**Requirements:** Print every one of the records below unchanged, keeping each line as it stands.

**Exercise material:**

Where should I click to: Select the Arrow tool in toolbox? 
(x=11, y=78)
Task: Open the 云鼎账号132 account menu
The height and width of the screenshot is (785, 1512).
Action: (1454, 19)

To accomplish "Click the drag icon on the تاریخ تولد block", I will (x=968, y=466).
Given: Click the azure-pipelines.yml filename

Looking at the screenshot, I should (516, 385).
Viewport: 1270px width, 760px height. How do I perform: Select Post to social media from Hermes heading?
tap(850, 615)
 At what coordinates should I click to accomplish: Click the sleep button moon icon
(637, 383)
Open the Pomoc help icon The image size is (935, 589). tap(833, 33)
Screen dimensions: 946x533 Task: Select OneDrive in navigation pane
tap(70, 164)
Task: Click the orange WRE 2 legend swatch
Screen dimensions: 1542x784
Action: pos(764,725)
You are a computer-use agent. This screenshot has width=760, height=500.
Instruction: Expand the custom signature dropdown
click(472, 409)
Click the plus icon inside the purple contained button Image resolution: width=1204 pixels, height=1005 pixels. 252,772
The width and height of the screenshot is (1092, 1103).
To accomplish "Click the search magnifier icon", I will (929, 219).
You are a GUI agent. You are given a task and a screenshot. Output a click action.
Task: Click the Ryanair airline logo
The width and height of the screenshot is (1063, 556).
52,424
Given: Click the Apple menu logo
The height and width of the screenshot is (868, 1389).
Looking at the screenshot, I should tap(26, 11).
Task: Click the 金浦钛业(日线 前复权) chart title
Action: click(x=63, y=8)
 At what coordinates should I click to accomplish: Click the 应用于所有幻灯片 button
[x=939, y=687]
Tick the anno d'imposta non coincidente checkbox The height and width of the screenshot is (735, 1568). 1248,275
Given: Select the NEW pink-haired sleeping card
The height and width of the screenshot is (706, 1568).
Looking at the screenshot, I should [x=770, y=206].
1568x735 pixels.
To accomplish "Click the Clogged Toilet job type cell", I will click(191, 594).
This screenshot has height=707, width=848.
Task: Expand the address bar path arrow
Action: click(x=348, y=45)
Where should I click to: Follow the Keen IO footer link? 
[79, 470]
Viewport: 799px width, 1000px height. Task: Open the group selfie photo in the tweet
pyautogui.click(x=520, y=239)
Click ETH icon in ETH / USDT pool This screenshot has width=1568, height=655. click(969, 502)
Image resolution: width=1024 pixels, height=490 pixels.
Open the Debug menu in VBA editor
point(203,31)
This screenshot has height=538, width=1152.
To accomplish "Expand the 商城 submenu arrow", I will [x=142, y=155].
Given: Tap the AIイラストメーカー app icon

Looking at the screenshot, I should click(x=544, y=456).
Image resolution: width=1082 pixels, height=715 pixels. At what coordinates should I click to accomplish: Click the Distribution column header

**Result of the exercise:**
Where should I click to: Select the Arrow tool in toolbox? 
(x=11, y=78)
Task: Open the 云鼎账号132 account menu
The height and width of the screenshot is (785, 1512).
Action: (1454, 19)

To accomplish "Click the drag icon on the تاریخ تولد block", I will (x=968, y=466).
Given: Click the azure-pipelines.yml filename

Looking at the screenshot, I should (516, 385).
Viewport: 1270px width, 760px height. How do I perform: Select Post to social media from Hermes heading?
tap(850, 615)
 At what coordinates should I click to accomplish: Click the sleep button moon icon
(637, 383)
Open the Pomoc help icon The image size is (935, 589). tap(833, 33)
Screen dimensions: 946x533 Task: Select OneDrive in navigation pane
tap(70, 164)
Task: Click the orange WRE 2 legend swatch
Screen dimensions: 1542x784
Action: pos(764,725)
You are a computer-use agent. This screenshot has width=760, height=500.
Instruction: Expand the custom signature dropdown
click(472, 409)
Click the plus icon inside the purple contained button Image resolution: width=1204 pixels, height=1005 pixels. 252,772
The width and height of the screenshot is (1092, 1103).
To accomplish "Click the search magnifier icon", I will (929, 219).
You are a GUI agent. You are given a task and a screenshot. Output a click action.
Task: Click the Ryanair airline logo
The width and height of the screenshot is (1063, 556).
52,424
Given: Click the Apple menu logo
The height and width of the screenshot is (868, 1389).
Looking at the screenshot, I should tap(26, 11).
Task: Click the 金浦钛业(日线 前复权) chart title
Action: click(x=63, y=8)
 At what coordinates should I click to accomplish: Click the 应用于所有幻灯片 button
[x=939, y=687]
Tick the anno d'imposta non coincidente checkbox The height and width of the screenshot is (735, 1568). 1248,275
Given: Select the NEW pink-haired sleeping card
The height and width of the screenshot is (706, 1568).
Looking at the screenshot, I should [x=770, y=206].
1568x735 pixels.
To accomplish "Click the Clogged Toilet job type cell", I will click(191, 594).
This screenshot has height=707, width=848.
Task: Expand the address bar path arrow
Action: click(x=348, y=45)
Where should I click to: Follow the Keen IO footer link? 
[79, 470]
Viewport: 799px width, 1000px height. Task: Open the group selfie photo in the tweet
pyautogui.click(x=520, y=239)
Click ETH icon in ETH / USDT pool This screenshot has width=1568, height=655. click(969, 502)
Image resolution: width=1024 pixels, height=490 pixels.
Open the Debug menu in VBA editor
point(203,31)
This screenshot has height=538, width=1152.
To accomplish "Expand the 商城 submenu arrow", I will [x=142, y=155].
Given: Tap the AIイラストメーカー app icon

Looking at the screenshot, I should click(x=544, y=456).
Image resolution: width=1082 pixels, height=715 pixels. At what coordinates should I click to accomplish: Click the Distribution column header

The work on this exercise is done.